Provided passage:
On Mon, Nov 24, 2025 at 2:48 PM Michael Banck <[email protected]> wrote:
>
> Hi,
>
> On Mon, Nov 24, 2025 at 11:40:44AM +0530, Soumya S Murali wrote:
> > While debugging checkpointer write behavior, I recently found some of the
> > enhancements related to extending pg_stat_checkpointer by including
> > checkpoint type (manual/timed/immediate), last_checkpoint_time and
> > checkpoint_total_time information to checkpoint completion logs through SQL
> > when `log_checkpoints` is enabled. I am attaching my observations,
> > screenshots and patch in support for this.

Required work:
Write the next part of the mailing-list message about extending pg_stat_checkpointer, picking up after its last quoted line.

Entries from a pointing dataset
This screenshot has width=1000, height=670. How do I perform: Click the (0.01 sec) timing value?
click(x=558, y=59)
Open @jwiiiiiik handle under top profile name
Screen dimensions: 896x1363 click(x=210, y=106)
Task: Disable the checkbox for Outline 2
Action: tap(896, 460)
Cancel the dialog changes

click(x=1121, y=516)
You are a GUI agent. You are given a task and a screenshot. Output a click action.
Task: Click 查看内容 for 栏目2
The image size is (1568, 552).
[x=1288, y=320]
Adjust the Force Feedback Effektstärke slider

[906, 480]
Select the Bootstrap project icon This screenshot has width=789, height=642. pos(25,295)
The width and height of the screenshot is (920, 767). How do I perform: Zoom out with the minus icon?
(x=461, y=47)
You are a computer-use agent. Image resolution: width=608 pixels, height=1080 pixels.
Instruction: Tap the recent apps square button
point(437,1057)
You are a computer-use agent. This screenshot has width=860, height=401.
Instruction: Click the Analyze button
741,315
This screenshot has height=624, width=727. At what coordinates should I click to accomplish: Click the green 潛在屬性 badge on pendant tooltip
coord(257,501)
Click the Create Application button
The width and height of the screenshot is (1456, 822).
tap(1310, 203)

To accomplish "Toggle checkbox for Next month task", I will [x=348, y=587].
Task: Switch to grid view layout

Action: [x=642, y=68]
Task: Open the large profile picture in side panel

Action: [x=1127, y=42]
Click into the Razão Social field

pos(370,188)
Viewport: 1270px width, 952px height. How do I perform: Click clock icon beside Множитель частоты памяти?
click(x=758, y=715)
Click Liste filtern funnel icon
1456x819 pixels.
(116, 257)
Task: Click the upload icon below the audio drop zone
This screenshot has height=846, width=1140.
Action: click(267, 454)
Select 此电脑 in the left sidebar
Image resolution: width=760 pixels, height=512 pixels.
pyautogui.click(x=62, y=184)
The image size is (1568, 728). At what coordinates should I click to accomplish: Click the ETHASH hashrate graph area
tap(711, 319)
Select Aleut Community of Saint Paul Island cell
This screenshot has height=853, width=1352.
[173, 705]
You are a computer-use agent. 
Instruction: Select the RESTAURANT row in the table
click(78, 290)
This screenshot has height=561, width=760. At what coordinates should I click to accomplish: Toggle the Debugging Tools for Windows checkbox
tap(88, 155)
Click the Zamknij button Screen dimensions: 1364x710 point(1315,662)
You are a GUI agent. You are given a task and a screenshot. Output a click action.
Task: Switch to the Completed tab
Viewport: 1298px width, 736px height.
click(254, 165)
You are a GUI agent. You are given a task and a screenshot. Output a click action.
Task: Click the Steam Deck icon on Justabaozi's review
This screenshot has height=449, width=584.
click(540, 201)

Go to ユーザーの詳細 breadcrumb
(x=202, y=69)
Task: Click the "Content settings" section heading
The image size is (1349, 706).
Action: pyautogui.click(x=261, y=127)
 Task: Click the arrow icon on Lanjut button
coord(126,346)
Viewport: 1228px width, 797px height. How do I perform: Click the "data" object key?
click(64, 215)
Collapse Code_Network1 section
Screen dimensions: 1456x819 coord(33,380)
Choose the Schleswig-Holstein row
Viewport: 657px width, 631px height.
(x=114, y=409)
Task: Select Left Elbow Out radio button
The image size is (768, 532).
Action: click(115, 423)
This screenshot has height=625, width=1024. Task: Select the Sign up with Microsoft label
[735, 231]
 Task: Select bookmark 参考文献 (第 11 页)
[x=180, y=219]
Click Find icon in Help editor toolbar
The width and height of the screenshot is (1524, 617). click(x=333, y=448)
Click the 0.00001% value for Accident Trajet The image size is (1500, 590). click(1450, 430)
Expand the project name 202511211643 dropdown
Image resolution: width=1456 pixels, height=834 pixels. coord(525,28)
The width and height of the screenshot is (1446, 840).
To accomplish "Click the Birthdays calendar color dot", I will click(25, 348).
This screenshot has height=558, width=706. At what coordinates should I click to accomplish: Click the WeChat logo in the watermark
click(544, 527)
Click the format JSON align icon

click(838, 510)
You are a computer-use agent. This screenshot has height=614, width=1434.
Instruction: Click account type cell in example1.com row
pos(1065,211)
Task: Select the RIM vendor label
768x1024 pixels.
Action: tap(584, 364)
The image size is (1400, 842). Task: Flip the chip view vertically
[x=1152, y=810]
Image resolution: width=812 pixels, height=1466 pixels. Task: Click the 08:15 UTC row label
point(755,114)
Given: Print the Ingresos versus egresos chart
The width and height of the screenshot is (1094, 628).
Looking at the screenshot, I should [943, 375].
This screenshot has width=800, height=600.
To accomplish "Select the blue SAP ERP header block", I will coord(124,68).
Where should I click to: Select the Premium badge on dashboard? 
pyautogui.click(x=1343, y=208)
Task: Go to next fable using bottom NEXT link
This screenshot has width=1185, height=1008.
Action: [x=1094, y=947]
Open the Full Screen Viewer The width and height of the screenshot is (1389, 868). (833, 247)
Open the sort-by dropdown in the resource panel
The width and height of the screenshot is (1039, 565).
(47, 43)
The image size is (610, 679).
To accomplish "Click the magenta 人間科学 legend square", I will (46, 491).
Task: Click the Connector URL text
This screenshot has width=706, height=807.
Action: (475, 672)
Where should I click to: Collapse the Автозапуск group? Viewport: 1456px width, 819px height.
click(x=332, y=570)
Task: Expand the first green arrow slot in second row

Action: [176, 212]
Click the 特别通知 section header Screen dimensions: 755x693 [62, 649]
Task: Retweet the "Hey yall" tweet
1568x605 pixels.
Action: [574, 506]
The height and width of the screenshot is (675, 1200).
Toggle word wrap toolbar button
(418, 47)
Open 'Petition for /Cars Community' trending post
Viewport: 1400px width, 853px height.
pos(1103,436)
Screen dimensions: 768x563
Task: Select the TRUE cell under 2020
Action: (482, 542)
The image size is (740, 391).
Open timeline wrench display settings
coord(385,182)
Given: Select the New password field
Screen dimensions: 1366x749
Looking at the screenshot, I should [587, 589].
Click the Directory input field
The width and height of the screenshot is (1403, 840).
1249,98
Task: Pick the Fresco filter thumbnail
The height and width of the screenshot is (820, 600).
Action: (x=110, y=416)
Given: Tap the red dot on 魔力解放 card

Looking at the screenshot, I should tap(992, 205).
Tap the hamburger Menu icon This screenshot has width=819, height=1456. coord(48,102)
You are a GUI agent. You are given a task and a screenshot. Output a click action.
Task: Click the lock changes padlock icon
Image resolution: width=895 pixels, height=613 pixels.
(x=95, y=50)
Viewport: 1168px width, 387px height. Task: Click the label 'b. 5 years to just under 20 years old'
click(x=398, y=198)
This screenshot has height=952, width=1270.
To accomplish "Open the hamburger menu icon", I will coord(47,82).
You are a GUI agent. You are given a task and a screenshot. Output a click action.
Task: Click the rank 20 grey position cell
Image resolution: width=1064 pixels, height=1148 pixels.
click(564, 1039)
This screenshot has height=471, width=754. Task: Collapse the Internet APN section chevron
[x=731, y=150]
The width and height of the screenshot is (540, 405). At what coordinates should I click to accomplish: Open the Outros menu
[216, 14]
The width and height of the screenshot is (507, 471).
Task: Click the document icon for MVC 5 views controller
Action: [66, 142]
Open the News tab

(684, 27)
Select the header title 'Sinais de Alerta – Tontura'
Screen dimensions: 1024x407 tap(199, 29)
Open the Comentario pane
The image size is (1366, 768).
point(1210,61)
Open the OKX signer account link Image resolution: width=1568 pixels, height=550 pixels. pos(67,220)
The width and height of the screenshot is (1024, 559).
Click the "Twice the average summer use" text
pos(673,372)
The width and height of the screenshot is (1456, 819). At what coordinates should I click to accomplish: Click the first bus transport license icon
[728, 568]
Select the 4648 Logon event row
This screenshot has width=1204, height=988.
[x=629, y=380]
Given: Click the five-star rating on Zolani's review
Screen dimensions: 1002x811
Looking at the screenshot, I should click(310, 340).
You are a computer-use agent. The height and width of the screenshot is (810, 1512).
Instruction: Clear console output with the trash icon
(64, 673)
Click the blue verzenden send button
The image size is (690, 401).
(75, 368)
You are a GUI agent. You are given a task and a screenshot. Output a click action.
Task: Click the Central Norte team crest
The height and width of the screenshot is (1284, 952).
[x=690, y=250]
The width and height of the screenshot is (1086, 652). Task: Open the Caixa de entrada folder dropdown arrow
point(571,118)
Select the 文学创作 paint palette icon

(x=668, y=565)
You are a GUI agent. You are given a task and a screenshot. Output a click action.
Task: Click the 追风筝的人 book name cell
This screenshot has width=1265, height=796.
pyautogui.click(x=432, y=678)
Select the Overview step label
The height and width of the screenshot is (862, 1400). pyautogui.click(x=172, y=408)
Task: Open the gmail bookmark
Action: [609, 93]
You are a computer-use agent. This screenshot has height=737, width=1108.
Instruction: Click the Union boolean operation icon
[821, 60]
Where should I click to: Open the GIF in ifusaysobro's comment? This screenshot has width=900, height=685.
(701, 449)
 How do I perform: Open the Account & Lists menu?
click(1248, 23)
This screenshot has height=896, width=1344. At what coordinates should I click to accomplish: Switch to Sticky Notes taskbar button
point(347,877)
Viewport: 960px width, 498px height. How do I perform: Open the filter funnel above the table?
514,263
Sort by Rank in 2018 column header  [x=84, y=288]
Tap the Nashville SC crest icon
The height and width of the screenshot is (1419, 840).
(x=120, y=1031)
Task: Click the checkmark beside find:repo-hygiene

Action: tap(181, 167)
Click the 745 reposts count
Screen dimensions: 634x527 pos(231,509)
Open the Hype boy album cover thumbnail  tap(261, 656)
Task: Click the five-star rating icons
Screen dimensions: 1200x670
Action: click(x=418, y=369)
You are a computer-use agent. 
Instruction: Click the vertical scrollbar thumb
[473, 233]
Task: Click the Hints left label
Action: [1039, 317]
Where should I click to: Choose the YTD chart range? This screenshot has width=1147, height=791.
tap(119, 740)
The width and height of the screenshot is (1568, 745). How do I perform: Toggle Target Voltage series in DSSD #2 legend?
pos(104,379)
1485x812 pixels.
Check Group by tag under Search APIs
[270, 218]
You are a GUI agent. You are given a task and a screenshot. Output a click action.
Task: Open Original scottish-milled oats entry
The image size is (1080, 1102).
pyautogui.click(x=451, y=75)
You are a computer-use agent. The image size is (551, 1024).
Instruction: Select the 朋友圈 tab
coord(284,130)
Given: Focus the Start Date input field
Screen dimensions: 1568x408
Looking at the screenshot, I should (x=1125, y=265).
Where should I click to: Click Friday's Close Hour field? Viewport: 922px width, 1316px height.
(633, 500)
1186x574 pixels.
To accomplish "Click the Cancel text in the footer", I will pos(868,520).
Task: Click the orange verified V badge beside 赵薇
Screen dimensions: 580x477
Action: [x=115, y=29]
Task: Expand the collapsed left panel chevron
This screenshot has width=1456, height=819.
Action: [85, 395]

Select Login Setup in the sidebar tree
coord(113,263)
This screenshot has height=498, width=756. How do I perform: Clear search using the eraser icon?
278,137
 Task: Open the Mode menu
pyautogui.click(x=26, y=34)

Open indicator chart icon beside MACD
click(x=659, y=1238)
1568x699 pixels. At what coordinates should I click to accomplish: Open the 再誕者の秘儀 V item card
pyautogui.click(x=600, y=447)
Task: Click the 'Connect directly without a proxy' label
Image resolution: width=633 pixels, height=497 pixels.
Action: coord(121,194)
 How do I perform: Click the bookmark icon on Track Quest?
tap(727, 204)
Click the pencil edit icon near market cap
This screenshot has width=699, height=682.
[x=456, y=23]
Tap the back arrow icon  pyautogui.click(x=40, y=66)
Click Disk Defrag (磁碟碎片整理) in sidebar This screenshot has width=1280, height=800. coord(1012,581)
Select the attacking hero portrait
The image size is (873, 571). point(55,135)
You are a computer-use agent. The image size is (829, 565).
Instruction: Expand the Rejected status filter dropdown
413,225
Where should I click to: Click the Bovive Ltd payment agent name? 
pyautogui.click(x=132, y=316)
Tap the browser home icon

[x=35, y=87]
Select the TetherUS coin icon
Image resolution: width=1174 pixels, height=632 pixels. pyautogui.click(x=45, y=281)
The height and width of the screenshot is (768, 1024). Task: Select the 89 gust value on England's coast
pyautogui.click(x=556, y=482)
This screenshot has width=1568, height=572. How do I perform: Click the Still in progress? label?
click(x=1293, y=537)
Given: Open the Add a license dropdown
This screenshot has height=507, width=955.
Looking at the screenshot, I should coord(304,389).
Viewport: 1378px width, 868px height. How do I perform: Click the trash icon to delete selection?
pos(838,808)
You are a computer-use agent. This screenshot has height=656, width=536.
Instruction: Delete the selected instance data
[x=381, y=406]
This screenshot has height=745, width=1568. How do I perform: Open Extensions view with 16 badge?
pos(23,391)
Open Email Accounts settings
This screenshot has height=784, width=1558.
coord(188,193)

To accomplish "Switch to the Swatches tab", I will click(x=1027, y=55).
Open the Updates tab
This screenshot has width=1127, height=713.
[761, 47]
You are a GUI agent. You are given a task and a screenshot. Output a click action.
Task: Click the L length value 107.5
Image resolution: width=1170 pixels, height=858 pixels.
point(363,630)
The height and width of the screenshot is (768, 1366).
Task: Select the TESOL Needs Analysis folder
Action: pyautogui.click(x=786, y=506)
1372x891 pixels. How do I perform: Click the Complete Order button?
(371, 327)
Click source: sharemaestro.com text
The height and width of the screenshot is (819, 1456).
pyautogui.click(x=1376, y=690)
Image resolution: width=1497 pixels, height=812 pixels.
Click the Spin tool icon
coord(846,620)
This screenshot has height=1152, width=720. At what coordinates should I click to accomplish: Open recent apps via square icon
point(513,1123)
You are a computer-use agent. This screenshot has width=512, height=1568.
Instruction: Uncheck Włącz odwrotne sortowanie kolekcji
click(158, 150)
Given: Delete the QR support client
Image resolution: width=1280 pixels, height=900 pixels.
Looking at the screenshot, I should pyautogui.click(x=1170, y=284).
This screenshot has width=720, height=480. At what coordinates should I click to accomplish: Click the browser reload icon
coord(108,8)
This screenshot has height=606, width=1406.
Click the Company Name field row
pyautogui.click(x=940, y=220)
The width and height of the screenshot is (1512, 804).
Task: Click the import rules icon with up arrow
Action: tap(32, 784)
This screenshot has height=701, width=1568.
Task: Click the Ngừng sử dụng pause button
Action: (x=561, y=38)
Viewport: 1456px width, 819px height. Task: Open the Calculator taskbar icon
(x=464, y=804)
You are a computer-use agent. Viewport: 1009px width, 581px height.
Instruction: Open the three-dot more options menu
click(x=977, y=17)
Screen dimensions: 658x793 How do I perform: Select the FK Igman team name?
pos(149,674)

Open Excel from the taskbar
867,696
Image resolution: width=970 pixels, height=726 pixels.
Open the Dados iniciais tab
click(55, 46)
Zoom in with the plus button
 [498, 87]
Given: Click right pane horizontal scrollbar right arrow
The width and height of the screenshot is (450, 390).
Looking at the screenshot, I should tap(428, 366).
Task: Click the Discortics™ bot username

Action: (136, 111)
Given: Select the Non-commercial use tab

Reply:
> >
> > 1. Log for type of checkpoint occured:
> >
> > 2025-11-20 11:51:06.128 IST [18026] LOG:  checkpoint complete
> > (immediate): wrote 7286 buffers (44.5%), wrote 4 SLRU buffers; 0 WAL
> > file(s) added, 0 removed, 27 recycled; write=0.095 s, sync=0.034 s,
> > total=0.279 s; sync files=17, longest=0.004 s, average=0.002 s;
> > distance=447382 kB, estimate=531349 kB; lsn=0/7F4EDED8, redo
> > lsn=0/7F4EDE80
>
> I think that'd be useful; the checkpoint complete log line clearly has
> the more interesting output, and having it state the type would make it
> easier to answer question like "how many buffers did the last wal-based
> checkpoint write?

Thank you for the feedback and glad to hear that exposing the
checkpoint type in the completion log seems useful. My main motivation
was exactly this kind of analysis: being able to know the buffer write
patterns with the type of checkpoint that triggered them.

> > 2. Log for the checkpoint_total_time and last_checkpoint_time:
> >
> >  checkpoint_total_time |       last_checkpoint_time
> > -----------------------+----------------------------------
> >                 175138 | 2025-11-20 11:58:02.879149+05:30
> > (1 row)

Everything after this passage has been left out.